A day in the life of a small business server under attack
Last reviewed: 18 July 2026
You've rented a server for your website or email, opened the logs for the first time, and found page after page of failed login attempts from countries you've never done business with. It looks like someone has singled you out. Almost certainly, nobody has. This page walks through what those logs actually show on an ordinary day, why the noise is normal, and the short list of things that genuinely keep a small server safe.
Minute one: the door handles get rattled
Put a fresh server on the internet and the first login attempts arrive before you've finished setting it up — often within minutes. They're not aimed at you. Automated scanners sweep the entire public internet around the clock, knocking on every address they find. When your server comes online, it simply joins the list.
The first wave goes for SSH, the remote-admin door on most Linux servers. The log fills with failed logins for usernames like "admin", "root", "test" and "user", each trying passwords from lists of millions harvested in old breaches. A different address every few tries, all day, every day. It reads like a siege. It's closer to weather.
Mid-morning: the WordPress prodding
The web logs tell a second story. Bots request the WordPress login page whether or not you run WordPress. They ask for old plugin files with known holes, forgotten backup archives, database admin panels, configuration files someone might have left in a public folder. Each request takes a fraction of a second, costs the attacker nothing, and gets logged. Multiply by every bot fleet on the internet and you get the steady background hum of any web server's access log.
The logic is brutally simple: the bots aren't looking for you, they're looking for anyone who hasn't patched. A thousand misses and one hit still pays.
Afternoon: the mail server gets the same treatment
Run your own mail and a third pattern appears: connection after connection trying to log in to email accounts with breached username-and-password pairs — credential stuffing. Others probe whether your server will forward mail for strangers, hunting for an open relay to pump spam through. A correctly configured mail server refuses all of it and writes each refusal to the log, which is exactly the pile of entries you're staring at.

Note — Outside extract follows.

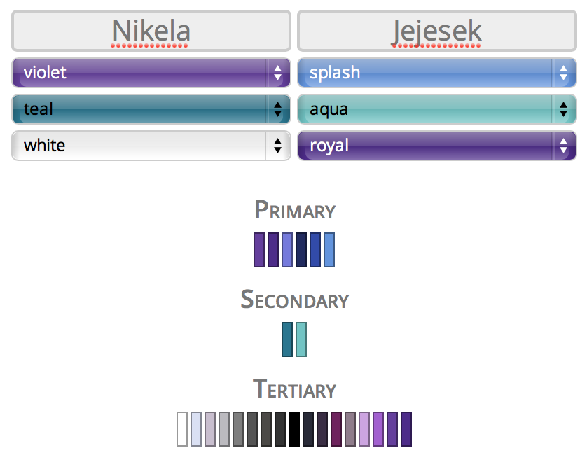The width and height of the screenshot is (587, 455).
Task: Pick the pale lilac swatch in Tertiary
Action: tap(364, 429)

Why this is normal, not personal
All of this is untargeted. Nobody chose your business; software chose your address, along with millions of others, because it exists. That distinction matters because it tells you what actually protects you. Against automated background noise you don't need to out-think an adversary — you need to not be the unpatched, password-guessable server the bots are sifting for. The noise never stops, and chasing individual entries in the log is wasted effort. What you want is a doorman.
What fail2ban does
fail2ban is a small free tool that does one job well: it watches your logs, and when one address keeps failing — wrong SSH passwords, hammering the login page, failed mail logins — it tells the firewall to drop that address for a while. Bans expire on their own; persistent offenders get banned again.
The effect on the logs is dramatic. The endless retry chains collapse: an address gets its handful of failures, gets banned, and disappears. Password guessing only works at thousands of attempts; cut each attacker to a few tries and the maths stops working. fail2ban won't stop a determined human, and it doesn't patch anything — it's noise-cancelling, not armour. But it removes the brute-force route entirely and leaves your logs quiet enough that a genuine problem stands out.

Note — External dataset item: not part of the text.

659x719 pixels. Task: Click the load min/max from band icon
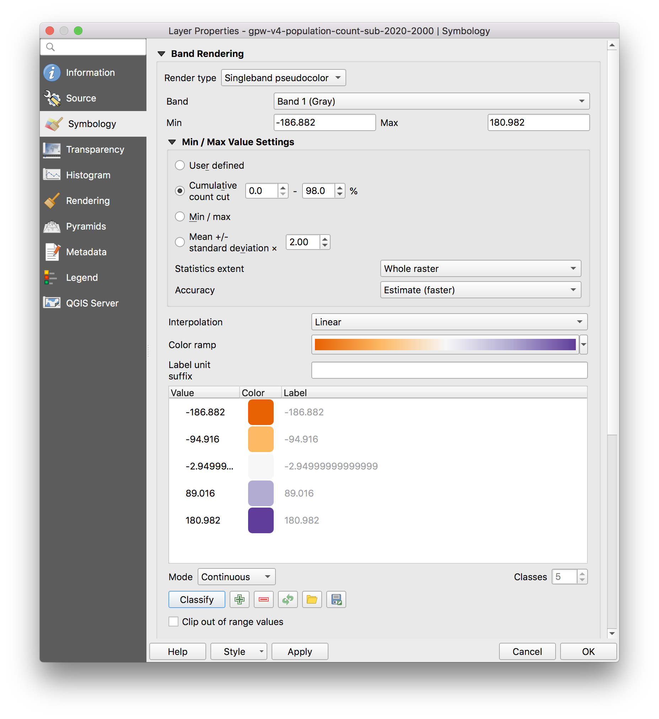point(288,599)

The short list that actually keeps a server safe
Four habits do more than any product you can buy:
- Keys, not passwords. Switch SSH to key-based login and turn password login off. Every password-guessing attempt in the log becomes impossible, not just unlikely. This single change retires the largest slab of the noise.
- Updates, applied. The web bots are searching for known, already-fixed holes. A server that installs security updates promptly isn't the one they're looking for. Automate it or diarise it — either way it has to actually happen.
- Minimal open ports. Every service listening on the internet is a door. Close everything the world doesn't need: databases and admin panels shouldn't face the internet at all. What isn't reachable can't be attacked.
- Backups, tested. If something does get through, a recent backup stored away from the server turns a disaster into a bad afternoon. Untested backups are a hope, not a plan — restore one occasionally to prove it works.
fail2ban sits alongside those four as the noise filter. It's not a substitute for any of them.
When the noise is worth a second look
Two things justify escalating: failed logins using real staff names rather than generic ones, which suggests someone researched you; and any successful login you can't account for. The first means it may be targeted; the second means assume compromise and get help immediately, starting with changing credentials from a machine you trust. Everything else in the log — the endless generic guessing — is just the internet being the internet.
The short version: Every internet-facing server logs a constant stream of automated break-in attempts within minutes of going online — SSH password guessing, WordPress and vulnerability probes, mail credential stuffing. It's untargeted background noise, not a campaign against you. fail2ban watches the logs and firewall-bans repeat offenders, which kills brute-force attempts and makes real anomalies visible. Actual safety comes from four habits: key-based logins, prompt updates, minimal open ports, and tested backups.
General guidance only — server security depends on your specific setup, so have yours reviewed by someone who manages servers for a living.